Tabii, bu arada yargılamalar oldu. Türkiye'de yargılanmadı insanlar ama Avrupa İnsan Hakları Mahkemesi bol bol Türkiye aleyhine davalar açtı ve Türkiye'yi, "işkenceci devlet", "katil devlet", "köy yakan devlet" gibi tanımlamalarla uluslararası camianın önünde son derece zor bir pozisyona soktu. Kendi vatandaşının köyünü yakmak, bomba atmak, havadan bombardıman etmek nasıl bir şey, bir hükûmet veya devlet açısından ne kadar onur kırıcı bir şey olsa gerek, tahammül ediyoruz.
Bu Yavuz Ertürk'e yeniden dönecek olursam, Yavuz Paşa'nın ismi ilk olarak AİHM'deki bir yargılamada ortaya çıktı. Yani, onu Türkiye'de hiçbir savcı yargı karşısına çıkaramadı, AİHM'de ismi ortaya çıkarıldı ve bu Ankara Adliyesinin bir kütüphanesi var, orada AİHM yargıçları geldi, kendisinden -yıllar evvel, 1990'lı yılların sonunda- ifade aldılar. Daha sonra, Diyarbakır ve çevresinde işlenen cinayetlerle ilgili insan hakları savunucularının yoğun takibiyle Yavuz Ertürk ve arkadaşlarına karşı bu dava açıldı ama bu davada bir yere varılabilecek mi? Gerçekten köy yakanlardan hesap sorulabilecek mi? Maddi zarar, manevi zarar boyutuyla insanların mağduriyetleri giderilebilecek mi? Doğrusu çok umutsuzum çünkü bu haftaya, "Başkasının acısına bakmak." diyen Profesör Naci Bostancı'nın hiç de dileklerine uymayan gelişmelerle girdik. Mesela, 19 yaşında dövülerek vahşi şekilde katledilen Ali İsmail Korkmaz'ın davası, "Onu arkadaşları öldürdü, polis böyle bir şey yapmaz." diyen Eskişehir Valisi tarafından Kayseri'ye gönderildi. İşte, başkasının acısına böyle bakıyoruz.
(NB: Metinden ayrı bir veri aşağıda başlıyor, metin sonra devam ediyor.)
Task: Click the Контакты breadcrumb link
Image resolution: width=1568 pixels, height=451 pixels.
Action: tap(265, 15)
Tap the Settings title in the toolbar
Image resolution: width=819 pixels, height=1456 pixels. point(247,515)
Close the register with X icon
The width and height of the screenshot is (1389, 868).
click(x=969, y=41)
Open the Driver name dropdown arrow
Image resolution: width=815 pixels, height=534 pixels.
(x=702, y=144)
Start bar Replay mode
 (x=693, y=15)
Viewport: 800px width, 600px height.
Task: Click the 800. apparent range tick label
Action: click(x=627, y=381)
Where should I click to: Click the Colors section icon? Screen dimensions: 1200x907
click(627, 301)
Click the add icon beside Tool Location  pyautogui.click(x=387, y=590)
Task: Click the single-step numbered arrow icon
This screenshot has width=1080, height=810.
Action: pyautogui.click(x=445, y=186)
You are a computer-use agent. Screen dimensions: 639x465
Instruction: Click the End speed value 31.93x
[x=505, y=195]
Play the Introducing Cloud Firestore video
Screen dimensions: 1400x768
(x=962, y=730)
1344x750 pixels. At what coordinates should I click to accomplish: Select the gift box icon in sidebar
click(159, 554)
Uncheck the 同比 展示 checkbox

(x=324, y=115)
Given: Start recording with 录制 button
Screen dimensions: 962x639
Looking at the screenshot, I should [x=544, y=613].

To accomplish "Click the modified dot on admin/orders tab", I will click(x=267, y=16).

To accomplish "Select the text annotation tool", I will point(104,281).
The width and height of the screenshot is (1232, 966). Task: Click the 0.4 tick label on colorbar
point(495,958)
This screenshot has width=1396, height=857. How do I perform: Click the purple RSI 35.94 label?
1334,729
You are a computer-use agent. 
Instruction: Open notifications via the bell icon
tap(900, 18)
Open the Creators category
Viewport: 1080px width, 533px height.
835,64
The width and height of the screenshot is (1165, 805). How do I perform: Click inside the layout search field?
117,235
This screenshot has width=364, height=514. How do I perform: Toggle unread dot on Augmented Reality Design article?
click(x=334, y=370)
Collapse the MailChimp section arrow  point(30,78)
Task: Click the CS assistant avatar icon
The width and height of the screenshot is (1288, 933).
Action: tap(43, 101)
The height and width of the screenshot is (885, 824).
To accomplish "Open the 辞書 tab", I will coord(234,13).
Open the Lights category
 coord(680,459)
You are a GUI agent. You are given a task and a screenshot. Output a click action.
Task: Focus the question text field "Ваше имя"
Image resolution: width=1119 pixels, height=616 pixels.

Veya bir vali, Adana Valisi, artık sosyal medyada çok gülünç bir duruma düştü ama kendisini protesto eden bir vatandaşa ne biçim hakaretler etti, görüyorsunuz ve utanmadan bir de çıkıp yalan söyledi. Dün de bu Mecliste "Onu yedirtmem." diyen bir Başbakanı dinledik. Dolayısıyla, "Başkasının acısına bakmak." eğer tutarlı bir diskur olacaksa Ali İsmail Korkmaz'ın, Ethem Sarısülük'ün, canlarını kaybeden diğer gencecik çocukların da acısına bakmamız lazım.
Bugün, yüzlerce gündür derin bir uykuda olan, polisin, başından gaz kapsülüyle vurduğu 14 yaşındaki Berkin sabah ameliyata girdi. Onun da acısına bakmalıyız, o zaman köy yakmaların ne olduğunu tutarlı bir şekilde anlayabiliriz.